→ **Records**:
__________________________________________________

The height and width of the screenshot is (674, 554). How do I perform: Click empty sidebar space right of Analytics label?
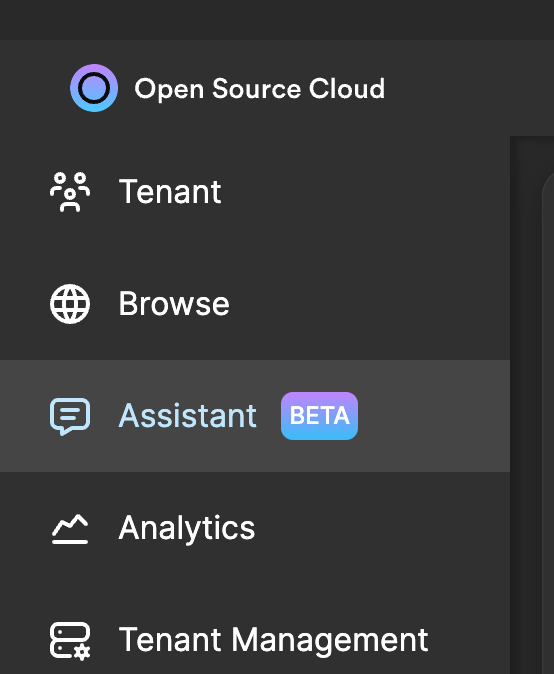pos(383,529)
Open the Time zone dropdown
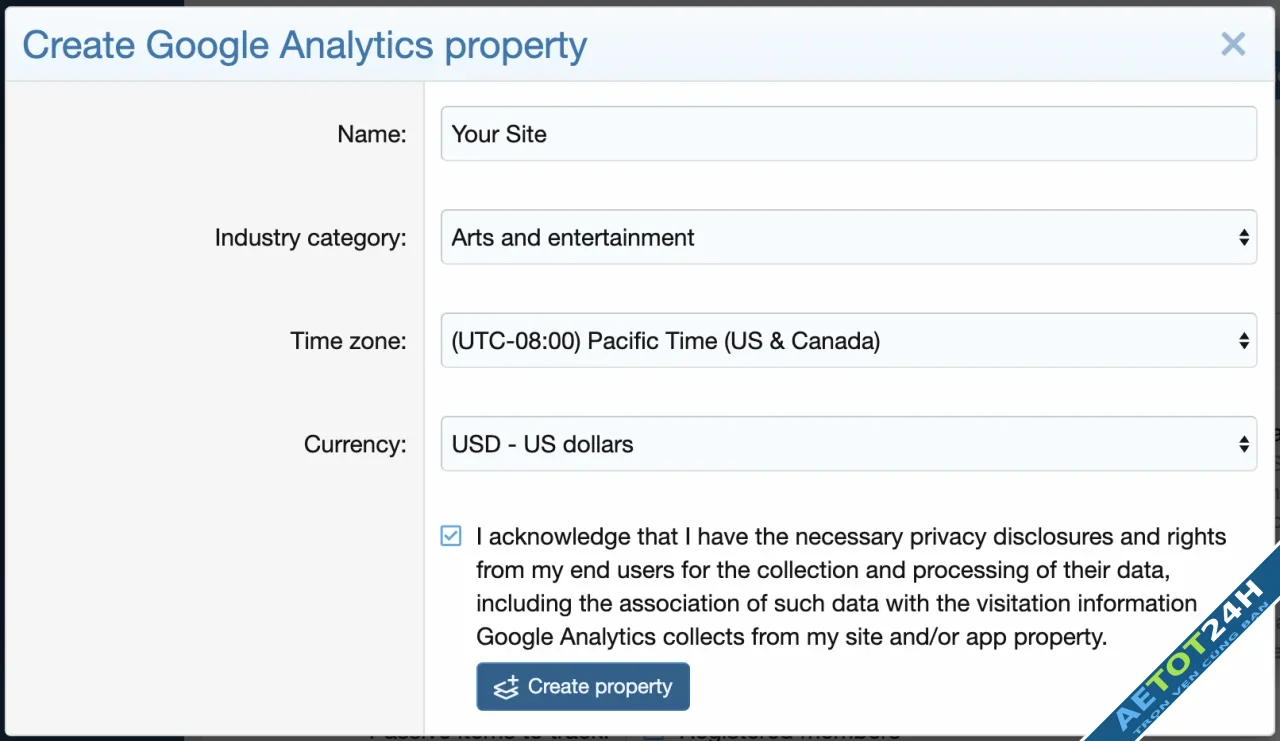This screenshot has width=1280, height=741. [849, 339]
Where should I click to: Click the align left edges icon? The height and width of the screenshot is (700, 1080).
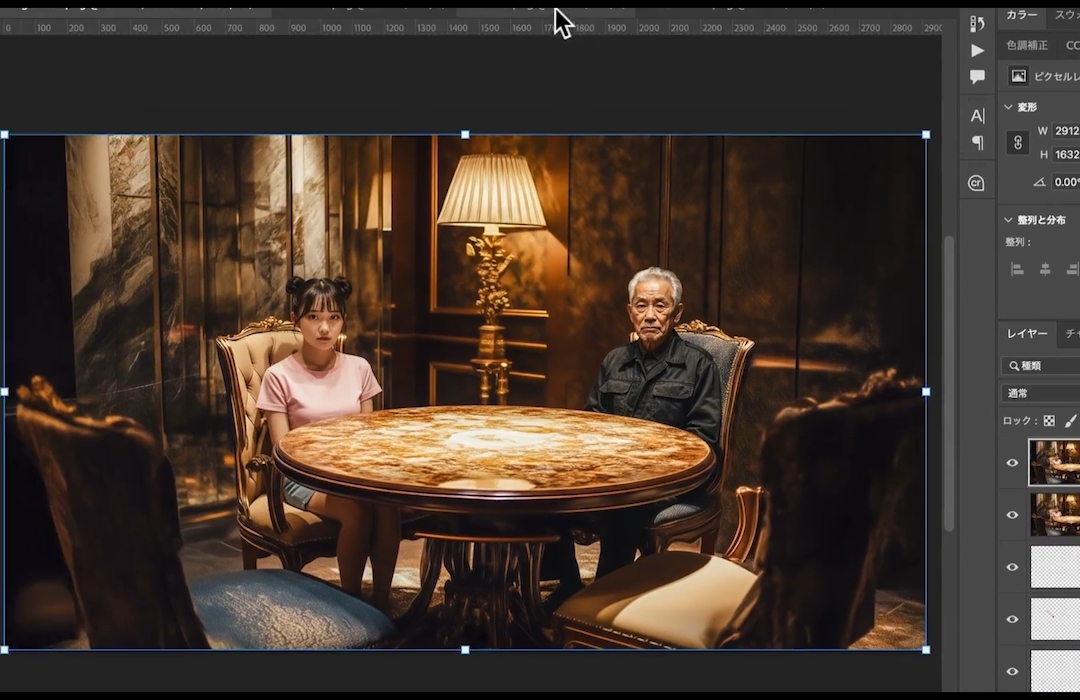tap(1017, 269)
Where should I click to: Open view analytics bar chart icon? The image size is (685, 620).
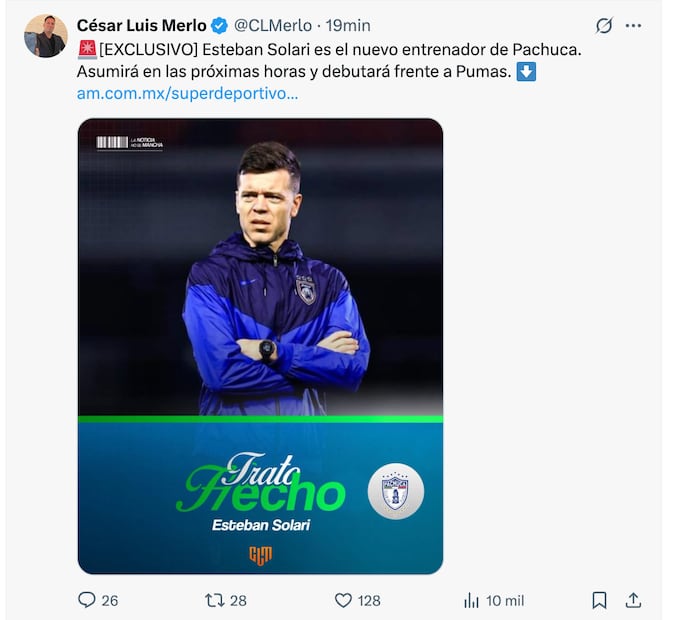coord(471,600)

__________________________________________________

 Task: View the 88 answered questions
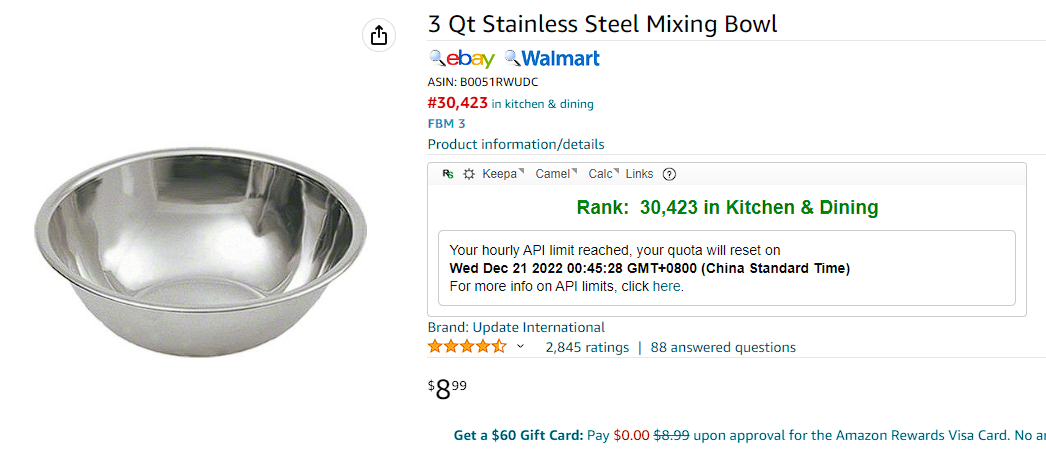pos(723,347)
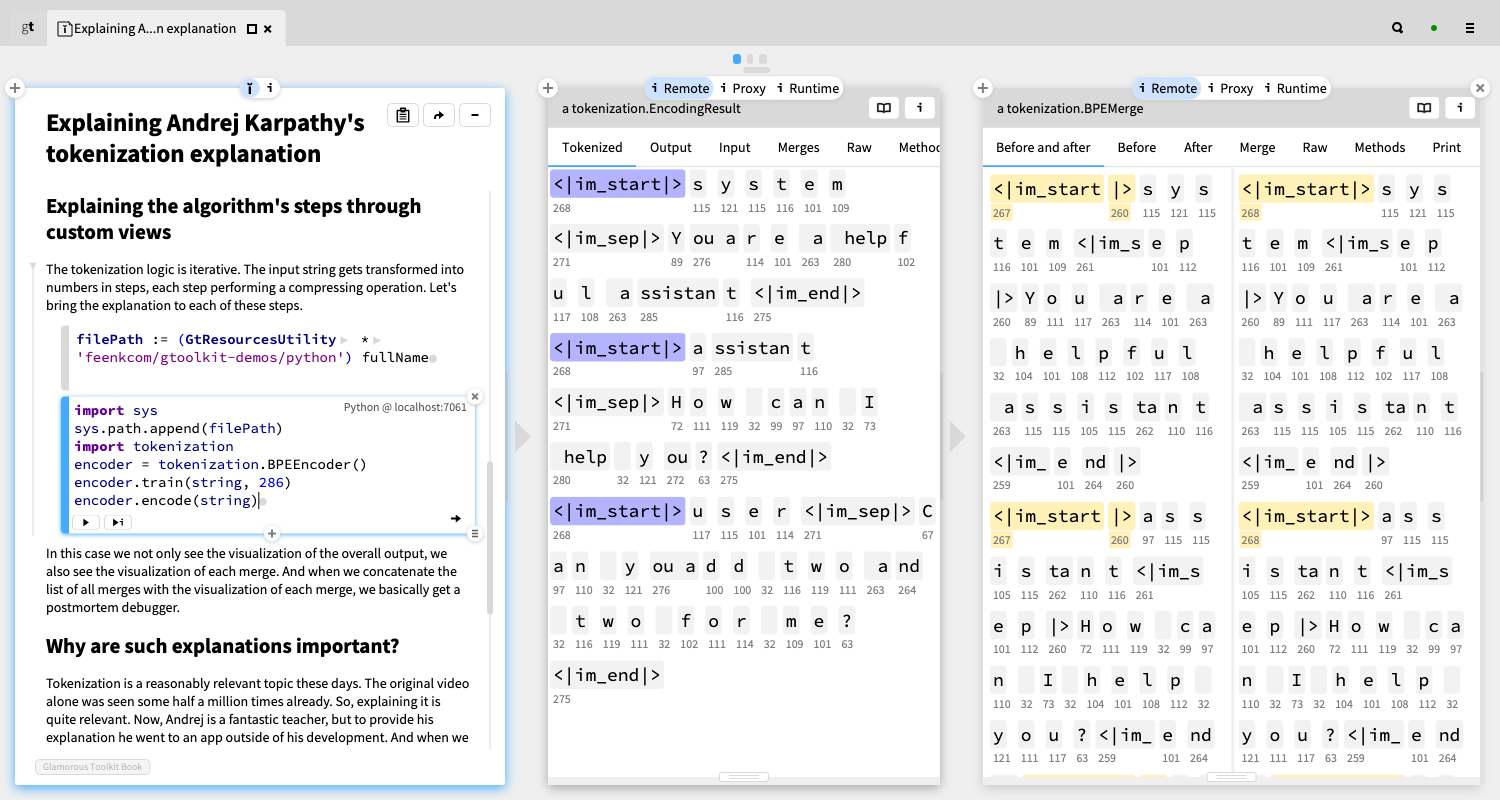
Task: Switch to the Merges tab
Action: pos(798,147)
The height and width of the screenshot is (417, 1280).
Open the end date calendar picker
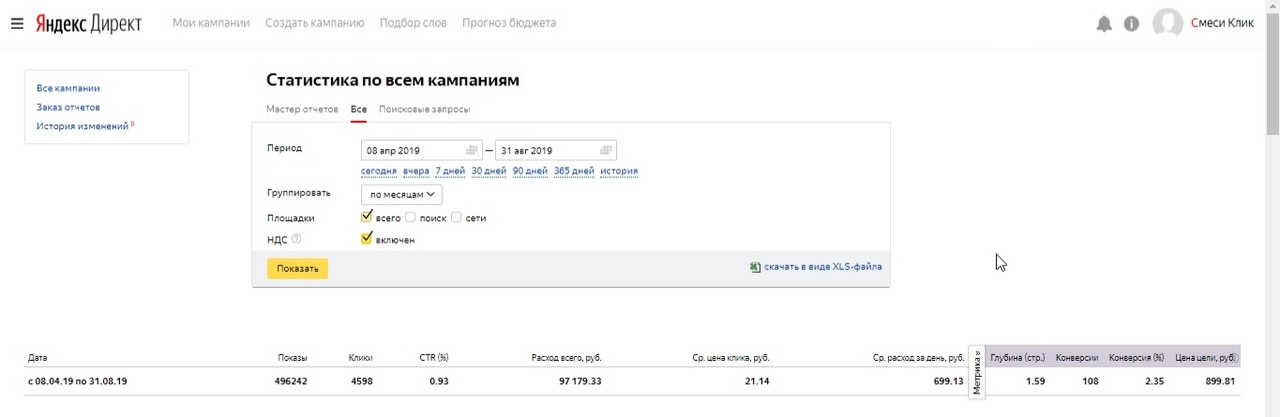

__________________________________________________

→ **Exercise objective**:
From the line that has "The height and width of the screenshot is (417, 1280)." through the line that has "Open the end date calendar picker", copy every line exactly as it appears above, and leave out all others.

→ **Written solution**:
The height and width of the screenshot is (417, 1280).
Open the end date calendar picker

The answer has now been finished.